- _The request_: Copy out the entries word for word, from the line containing "2.1.8844 (39, 854)" through the line containing "Xabina Larralde", inclusive. Leave the picture out of your copy.

- _Given entries_:

#####

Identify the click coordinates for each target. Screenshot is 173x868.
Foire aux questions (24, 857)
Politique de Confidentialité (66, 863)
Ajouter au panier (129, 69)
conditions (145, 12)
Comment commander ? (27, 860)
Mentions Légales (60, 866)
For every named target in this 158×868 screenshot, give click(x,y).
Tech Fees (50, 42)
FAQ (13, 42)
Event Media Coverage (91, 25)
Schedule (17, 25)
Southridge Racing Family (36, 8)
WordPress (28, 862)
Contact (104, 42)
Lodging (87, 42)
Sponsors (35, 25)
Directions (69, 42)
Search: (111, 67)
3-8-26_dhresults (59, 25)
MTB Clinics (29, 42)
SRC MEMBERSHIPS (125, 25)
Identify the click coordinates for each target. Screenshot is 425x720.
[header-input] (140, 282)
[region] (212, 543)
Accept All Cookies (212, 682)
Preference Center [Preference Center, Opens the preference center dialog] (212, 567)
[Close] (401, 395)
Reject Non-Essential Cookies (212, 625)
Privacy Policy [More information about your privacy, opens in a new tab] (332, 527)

#####

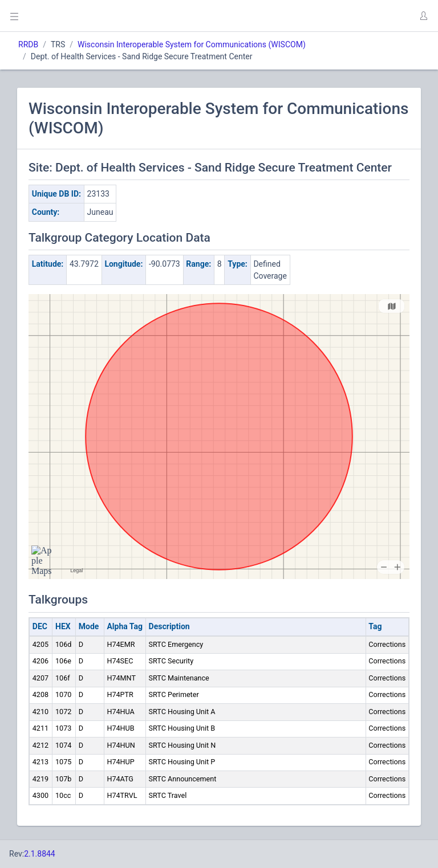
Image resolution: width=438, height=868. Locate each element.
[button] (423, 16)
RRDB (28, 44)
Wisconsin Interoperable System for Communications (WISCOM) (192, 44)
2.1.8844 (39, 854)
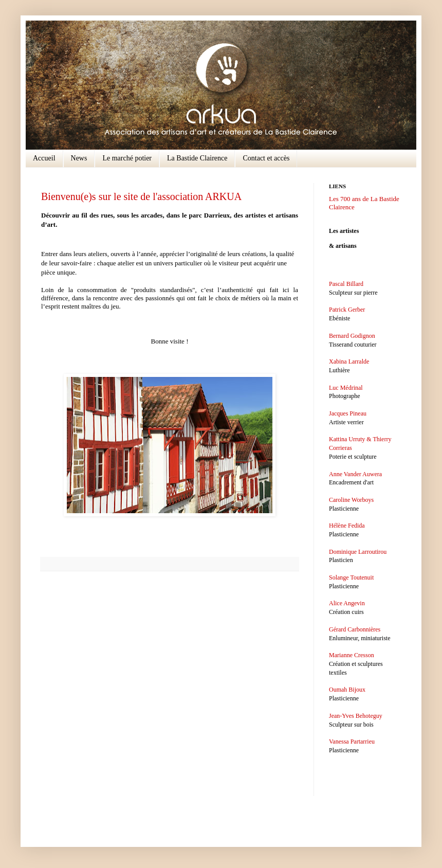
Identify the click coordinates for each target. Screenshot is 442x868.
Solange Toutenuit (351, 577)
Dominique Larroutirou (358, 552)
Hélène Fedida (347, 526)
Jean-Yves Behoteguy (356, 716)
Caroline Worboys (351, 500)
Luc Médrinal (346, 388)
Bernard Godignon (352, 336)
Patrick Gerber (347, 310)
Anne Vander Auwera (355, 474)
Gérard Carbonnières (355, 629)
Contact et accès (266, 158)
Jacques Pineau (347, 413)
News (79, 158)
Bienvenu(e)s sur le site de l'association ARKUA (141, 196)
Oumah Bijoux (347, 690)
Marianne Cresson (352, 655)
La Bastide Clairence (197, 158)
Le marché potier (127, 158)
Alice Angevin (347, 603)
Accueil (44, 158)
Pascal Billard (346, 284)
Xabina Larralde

#####

- _The solution_:
2.1.8844 (39, 854)
Identify the click coordinates for each target. Screenshot is 442x868.
Solange Toutenuit (351, 577)
Dominique Larroutirou (358, 552)
Hélène Fedida (347, 526)
Jean-Yves Behoteguy (356, 716)
Caroline Worboys (351, 500)
Luc Médrinal (346, 388)
Bernard Godignon (352, 336)
Patrick Gerber (347, 310)
Anne Vander Auwera (355, 474)
Gérard Carbonnières (355, 629)
Contact et accès (266, 158)
Jacques Pineau (347, 413)
News (79, 158)
Bienvenu(e)s sur le site de l'association ARKUA (141, 196)
Oumah Bijoux (347, 690)
Marianne Cresson (352, 655)
La Bastide Clairence (197, 158)
Le marché potier (127, 158)
Alice Angevin (347, 603)
Accueil (44, 158)
Pascal Billard (346, 284)
Xabina Larralde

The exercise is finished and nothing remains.